§ **MATERIAL PROVIDED**:
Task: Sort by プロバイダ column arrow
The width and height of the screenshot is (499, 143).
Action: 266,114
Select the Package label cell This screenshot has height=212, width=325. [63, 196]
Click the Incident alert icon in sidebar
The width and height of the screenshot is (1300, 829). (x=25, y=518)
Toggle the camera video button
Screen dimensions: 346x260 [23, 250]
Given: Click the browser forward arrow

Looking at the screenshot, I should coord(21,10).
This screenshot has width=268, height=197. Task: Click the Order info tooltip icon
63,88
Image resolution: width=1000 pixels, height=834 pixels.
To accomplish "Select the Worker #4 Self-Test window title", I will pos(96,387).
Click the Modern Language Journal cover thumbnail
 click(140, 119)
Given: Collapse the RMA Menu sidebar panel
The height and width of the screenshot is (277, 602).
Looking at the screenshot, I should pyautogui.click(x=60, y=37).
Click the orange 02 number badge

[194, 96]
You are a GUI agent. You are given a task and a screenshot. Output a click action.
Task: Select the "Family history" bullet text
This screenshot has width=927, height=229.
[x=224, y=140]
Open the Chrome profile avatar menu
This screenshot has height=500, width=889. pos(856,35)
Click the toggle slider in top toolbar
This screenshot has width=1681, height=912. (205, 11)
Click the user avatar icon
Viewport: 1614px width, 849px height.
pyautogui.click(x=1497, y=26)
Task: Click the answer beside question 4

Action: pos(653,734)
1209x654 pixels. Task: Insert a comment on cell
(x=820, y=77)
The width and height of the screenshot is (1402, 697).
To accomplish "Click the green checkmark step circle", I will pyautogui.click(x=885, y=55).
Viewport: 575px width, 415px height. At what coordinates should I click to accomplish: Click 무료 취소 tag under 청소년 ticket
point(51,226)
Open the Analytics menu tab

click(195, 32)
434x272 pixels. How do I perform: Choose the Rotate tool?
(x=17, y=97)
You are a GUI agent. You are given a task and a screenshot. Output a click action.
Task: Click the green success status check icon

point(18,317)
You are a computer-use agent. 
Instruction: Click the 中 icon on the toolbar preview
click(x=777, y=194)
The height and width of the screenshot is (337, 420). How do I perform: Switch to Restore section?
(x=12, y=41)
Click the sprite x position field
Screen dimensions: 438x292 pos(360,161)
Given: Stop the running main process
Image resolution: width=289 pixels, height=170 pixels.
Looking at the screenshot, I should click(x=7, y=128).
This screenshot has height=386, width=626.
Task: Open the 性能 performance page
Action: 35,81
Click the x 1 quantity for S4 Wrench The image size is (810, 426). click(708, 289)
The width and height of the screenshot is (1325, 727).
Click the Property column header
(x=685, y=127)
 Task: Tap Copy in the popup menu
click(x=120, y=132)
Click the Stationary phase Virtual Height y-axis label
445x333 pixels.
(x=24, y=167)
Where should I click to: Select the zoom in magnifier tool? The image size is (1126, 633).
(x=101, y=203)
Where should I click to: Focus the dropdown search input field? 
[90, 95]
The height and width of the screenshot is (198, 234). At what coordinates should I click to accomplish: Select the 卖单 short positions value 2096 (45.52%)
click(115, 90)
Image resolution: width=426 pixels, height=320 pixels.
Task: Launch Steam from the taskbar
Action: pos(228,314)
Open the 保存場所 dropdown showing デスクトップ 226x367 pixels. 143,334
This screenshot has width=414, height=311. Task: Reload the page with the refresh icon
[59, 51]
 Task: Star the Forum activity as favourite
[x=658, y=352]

§ **DESCRIPTION OF THE TASK**: The full set of records above must be reproduced exactly in the reply.

§ **TASK SOLUTION**:
Task: Sort by プロバイダ column arrow
The width and height of the screenshot is (499, 143).
Action: 266,114
Select the Package label cell This screenshot has height=212, width=325. [63, 196]
Click the Incident alert icon in sidebar
The width and height of the screenshot is (1300, 829). (x=25, y=518)
Toggle the camera video button
Screen dimensions: 346x260 [23, 250]
Given: Click the browser forward arrow

Looking at the screenshot, I should coord(21,10).
This screenshot has width=268, height=197. Task: Click the Order info tooltip icon
63,88
Image resolution: width=1000 pixels, height=834 pixels.
To accomplish "Select the Worker #4 Self-Test window title", I will pos(96,387).
Click the Modern Language Journal cover thumbnail
 click(140, 119)
Given: Collapse the RMA Menu sidebar panel
The height and width of the screenshot is (277, 602).
Looking at the screenshot, I should pyautogui.click(x=60, y=37).
Click the orange 02 number badge

[194, 96]
You are a GUI agent. You are given a task and a screenshot. Output a click action.
Task: Select the "Family history" bullet text
This screenshot has width=927, height=229.
[x=224, y=140]
Open the Chrome profile avatar menu
This screenshot has height=500, width=889. pos(856,35)
Click the toggle slider in top toolbar
This screenshot has width=1681, height=912. (205, 11)
Click the user avatar icon
Viewport: 1614px width, 849px height.
pyautogui.click(x=1497, y=26)
Task: Click the answer beside question 4

Action: pos(653,734)
1209x654 pixels. Task: Insert a comment on cell
(x=820, y=77)
The width and height of the screenshot is (1402, 697).
To accomplish "Click the green checkmark step circle", I will pyautogui.click(x=885, y=55).
Viewport: 575px width, 415px height. At what coordinates should I click to accomplish: Click 무료 취소 tag under 청소년 ticket
point(51,226)
Open the Analytics menu tab

click(195, 32)
434x272 pixels. How do I perform: Choose the Rotate tool?
(x=17, y=97)
You are a GUI agent. You are given a task and a screenshot. Output a click action.
Task: Click the green success status check icon

point(18,317)
You are a computer-use agent. 
Instruction: Click the 中 icon on the toolbar preview
click(x=777, y=194)
The height and width of the screenshot is (337, 420). How do I perform: Switch to Restore section?
(x=12, y=41)
Click the sprite x position field
Screen dimensions: 438x292 pos(360,161)
Given: Stop the running main process
Image resolution: width=289 pixels, height=170 pixels.
Looking at the screenshot, I should click(x=7, y=128).
This screenshot has height=386, width=626.
Task: Open the 性能 performance page
Action: 35,81
Click the x 1 quantity for S4 Wrench The image size is (810, 426). click(708, 289)
The width and height of the screenshot is (1325, 727).
Click the Property column header
(x=685, y=127)
 Task: Tap Copy in the popup menu
click(x=120, y=132)
Click the Stationary phase Virtual Height y-axis label
445x333 pixels.
(x=24, y=167)
Where should I click to: Select the zoom in magnifier tool? The image size is (1126, 633).
(x=101, y=203)
Where should I click to: Focus the dropdown search input field? 
[90, 95]
The height and width of the screenshot is (198, 234). At what coordinates should I click to accomplish: Select the 卖单 short positions value 2096 (45.52%)
click(115, 90)
Image resolution: width=426 pixels, height=320 pixels.
Task: Launch Steam from the taskbar
Action: pos(228,314)
Open the 保存場所 dropdown showing デスクトップ 226x367 pixels. 143,334
This screenshot has width=414, height=311. Task: Reload the page with the refresh icon
[59, 51]
 Task: Star the Forum activity as favourite
[x=658, y=352]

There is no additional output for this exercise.